DOCUMENT EXCERPT:
※

UK Property Investment for Expats and Overseas Buyers 2026
Comprehensive guide to investing in UK property as an expat or overseas buyer. Covers SDLT surcharges, non-resident landlord scheme, mortgage options, tax treaty implications, and portfolio structuring for 2026.
The Latch Team
Editorial

The UK property market remains one of the most attractive destinations for international investors, expats, and overseas buyers. London consistently ranks among the top three global cities for cross-border property investment, and the broader UK market offers a combination of legal transparency, strong tenant demand, and long-term capital appreciation that few other countries can match. However, investing from abroad introduces a layer of tax, legal, and practical complexity that domestic investors do not face.
Since April 2021, non-UK residents purchasing residential property in England and Northern Ireland have paid a 2% Stamp Duty Land Tax surcharge on top of the standard rates (and the additional 5% for second homes, increased from 3% in October 2024). Combined with the Non-Resident Landlord Scheme, capital gains tax obligations, and the annual tax on enveloped dwellings, the tax landscape for overseas property investors has become significantly more complex in recent years.
This guide is designed for British expats living overseas, foreign nationals investing in UK property, and anyone purchasing UK residential property from outside the country. We cover every aspect of the process: from SDLT calculations and mortgage options to property management, tax treaties, and structuring decisions. Whether you are buying your first UK investment property or expanding an existing portfolio, this guide will help you navigate the unique challenges of cross-border property investment in 2026.
SDLT Surcharges for Non-Residents
Non-UK residents purchasing residential property in England and Northern Ireland pay a 2% Stamp Duty Land Tax surcharge introduced by the Non-Resident Surcharge (Surcharge Bought Residential Property) Regulations 2020. This surcharge is added to the standard SDLT rates and stacks on top of the higher rates for additional dwellings (the 5% surcharge that applies to second homes and buy-to-let purchases since October 2024).
For a non-resident purchasing a buy-to-let property, the combined surcharge can be substantial. For example, purchasing a £300,000 buy-to-let property as a non-resident results in SDLT of £19,500 compared to £2,500 for a UK-resident first-time buyer purchasing the same property as their primary residence.
| Property Price Band | Standard SDLT Rate | Additional Dwelling (+5%) | Non-Resident (+2%) | Total Rate for Non-Res BTL |
|---|---|---|---|---|
| Up to £125,000 | 0% | 5% | 2% | 7% |
| £125,001 - £250,000 | 2% | 5% | 2% | 9% |
| £250,001 - £925,000 | 5% | 5% | 2% | 12% |
| £925,001 - £1,500,000 | 10% | 5% | 2% | 17% |
| Over £1,500,000 | 12% | 5% | 2% | 19% |
Residency Test: For SDLT purposes, you are a non-UK resident if you have not been present in the UK for at least 183 days in any continuous 365-day period that includes the effective date of the transaction. British citizens living abroad are treated as non-residents if they fail this test. If you become UK-resident within 2 years of purchase, you can claim a refund of the 2% non-resident surcharge.

※

EXTRACTED MATERIAL:
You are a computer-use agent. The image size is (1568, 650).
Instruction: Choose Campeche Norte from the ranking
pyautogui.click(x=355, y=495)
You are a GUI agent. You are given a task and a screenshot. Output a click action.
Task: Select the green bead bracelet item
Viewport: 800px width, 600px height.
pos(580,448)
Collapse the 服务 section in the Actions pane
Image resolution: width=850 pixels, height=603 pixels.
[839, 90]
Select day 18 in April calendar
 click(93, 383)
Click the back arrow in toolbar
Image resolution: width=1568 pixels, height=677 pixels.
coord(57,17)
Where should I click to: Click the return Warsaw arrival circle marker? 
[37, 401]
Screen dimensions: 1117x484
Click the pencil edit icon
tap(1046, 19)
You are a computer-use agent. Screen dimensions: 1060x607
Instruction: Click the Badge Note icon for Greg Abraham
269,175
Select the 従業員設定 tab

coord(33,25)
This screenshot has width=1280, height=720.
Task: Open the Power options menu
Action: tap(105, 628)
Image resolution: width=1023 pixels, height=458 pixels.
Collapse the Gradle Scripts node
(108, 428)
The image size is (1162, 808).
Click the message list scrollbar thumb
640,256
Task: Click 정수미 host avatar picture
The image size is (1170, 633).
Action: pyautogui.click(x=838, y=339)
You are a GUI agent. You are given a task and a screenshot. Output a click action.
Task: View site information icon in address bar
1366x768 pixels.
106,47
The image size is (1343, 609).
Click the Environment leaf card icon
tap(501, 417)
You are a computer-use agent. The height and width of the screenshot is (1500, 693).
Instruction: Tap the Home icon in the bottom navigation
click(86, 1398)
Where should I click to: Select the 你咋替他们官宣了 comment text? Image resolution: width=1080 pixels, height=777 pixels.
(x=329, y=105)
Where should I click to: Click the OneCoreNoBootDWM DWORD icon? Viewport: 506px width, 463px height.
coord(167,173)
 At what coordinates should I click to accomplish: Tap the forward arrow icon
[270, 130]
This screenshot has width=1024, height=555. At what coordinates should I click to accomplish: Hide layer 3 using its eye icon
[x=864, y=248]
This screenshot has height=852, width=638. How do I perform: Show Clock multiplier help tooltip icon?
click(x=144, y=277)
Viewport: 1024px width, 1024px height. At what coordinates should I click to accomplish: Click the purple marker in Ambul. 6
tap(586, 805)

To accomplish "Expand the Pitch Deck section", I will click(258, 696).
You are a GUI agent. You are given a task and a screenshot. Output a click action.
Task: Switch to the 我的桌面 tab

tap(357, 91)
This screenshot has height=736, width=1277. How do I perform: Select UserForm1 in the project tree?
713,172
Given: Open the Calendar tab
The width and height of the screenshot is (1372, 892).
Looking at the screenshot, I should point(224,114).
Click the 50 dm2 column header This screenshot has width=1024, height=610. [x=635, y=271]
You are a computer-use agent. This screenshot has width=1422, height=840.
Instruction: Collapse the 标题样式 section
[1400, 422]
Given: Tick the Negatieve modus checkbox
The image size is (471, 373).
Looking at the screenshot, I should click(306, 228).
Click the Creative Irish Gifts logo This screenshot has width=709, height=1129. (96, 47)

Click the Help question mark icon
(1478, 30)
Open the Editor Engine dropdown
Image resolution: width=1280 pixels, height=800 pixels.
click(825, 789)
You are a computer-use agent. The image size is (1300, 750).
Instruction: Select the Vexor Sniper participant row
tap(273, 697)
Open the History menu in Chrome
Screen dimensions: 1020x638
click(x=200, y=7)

※

CHALLENGES:
1) Translate this sentence from the guide to UK property investment for expats into Spanish: "British citizens living abroad are treated as non-residents if they fail this test."
2) In the guide to UK property investment for expats, how many days of presence in the UK within a continuous 365-day period make a buyer count as a UK resident for SDLT purposes?
3) From the guide to UK property investment for expats, copy out the stretch from "UK Property Investment" through "structuring for 2026.".

WORKED SOLUTIONS:
1) Los ciudadanos británicos que viven en el extranjero son tratados como no residentes si no superan esta prueba.

2) At least 183 days.

3)
UK Property Investment for Expats and Overseas Buyers 2026
Comprehensive guide to investing in UK property as an expat or overseas buyer. Covers SDLT surcharges, non-resident landlord scheme, mortgage options, tax treaty implications, and portfolio structuring for 2026.